**Material to process**
*** Begin section ***

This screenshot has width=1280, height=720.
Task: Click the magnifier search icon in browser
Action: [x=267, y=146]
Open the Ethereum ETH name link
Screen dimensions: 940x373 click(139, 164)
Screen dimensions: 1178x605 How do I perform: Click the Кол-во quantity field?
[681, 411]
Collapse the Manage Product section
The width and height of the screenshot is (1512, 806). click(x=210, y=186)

*** End section ***
*** Begin section ***

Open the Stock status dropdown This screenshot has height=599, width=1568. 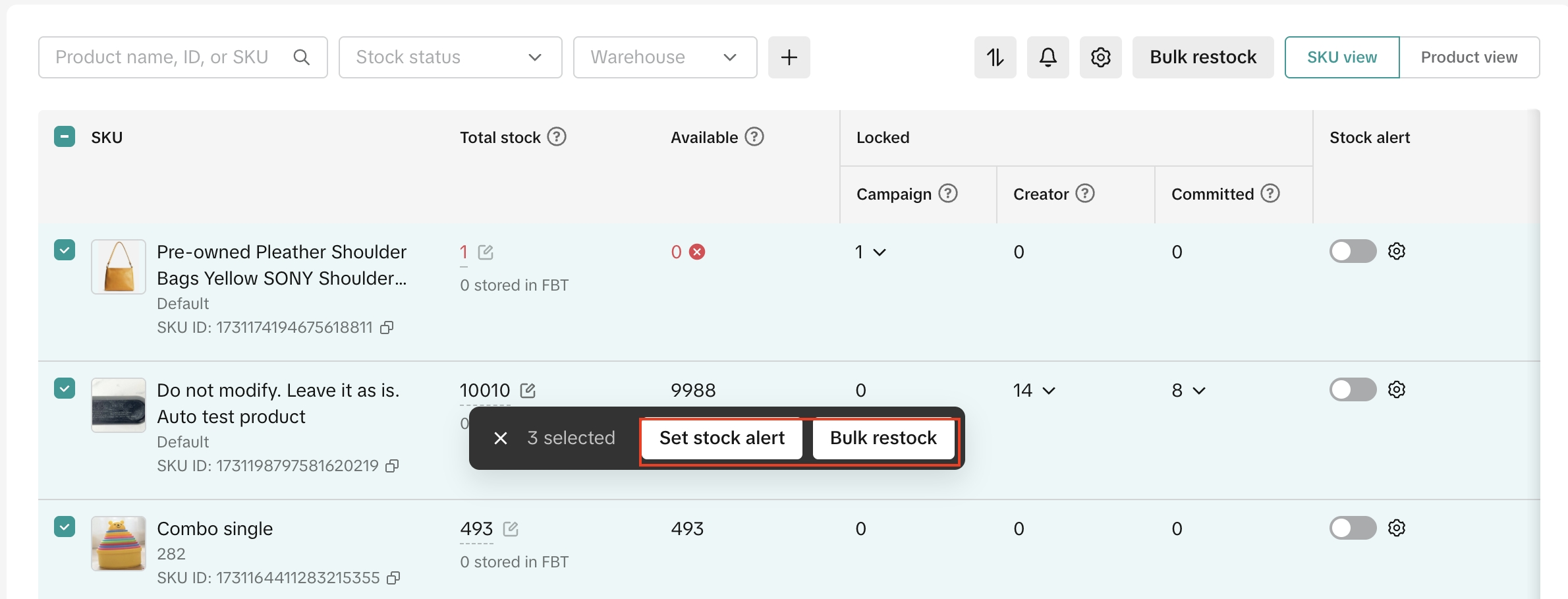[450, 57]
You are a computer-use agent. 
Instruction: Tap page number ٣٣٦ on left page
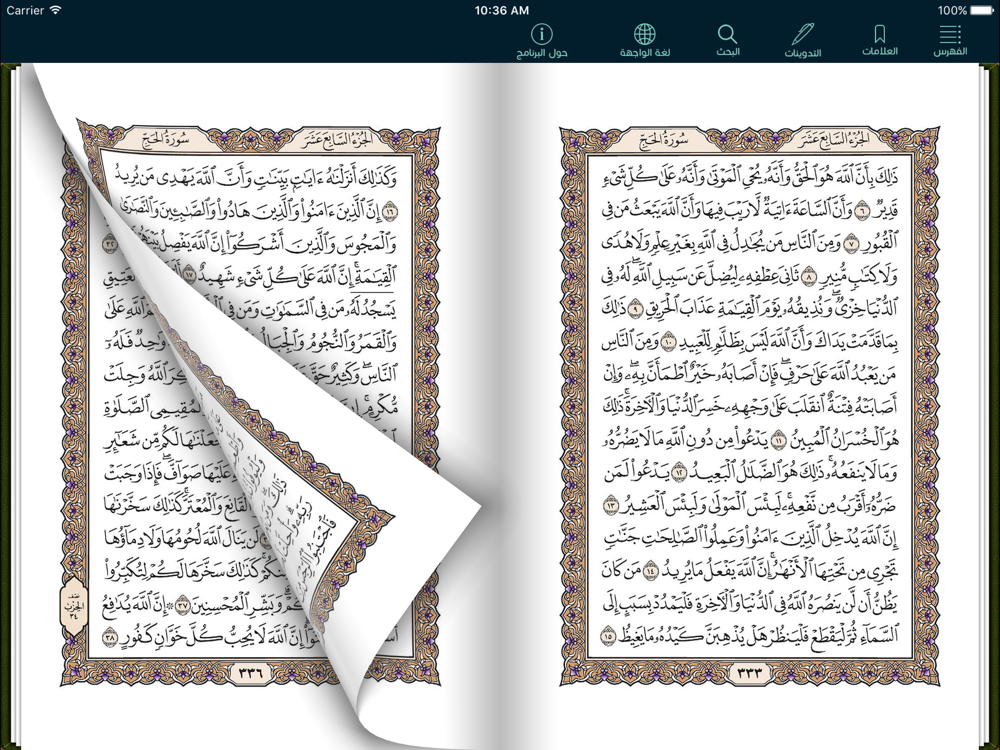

*** End section ***

**Task goal**
Take the records above and return, word for word, only the lines that fall from the line with "You are a computer-use agent." to the line with "Instruction: Tap page number ٣٣٦ on left page", both of them included.

**Response below**
You are a computer-use agent. 
Instruction: Tap page number ٣٣٦ on left page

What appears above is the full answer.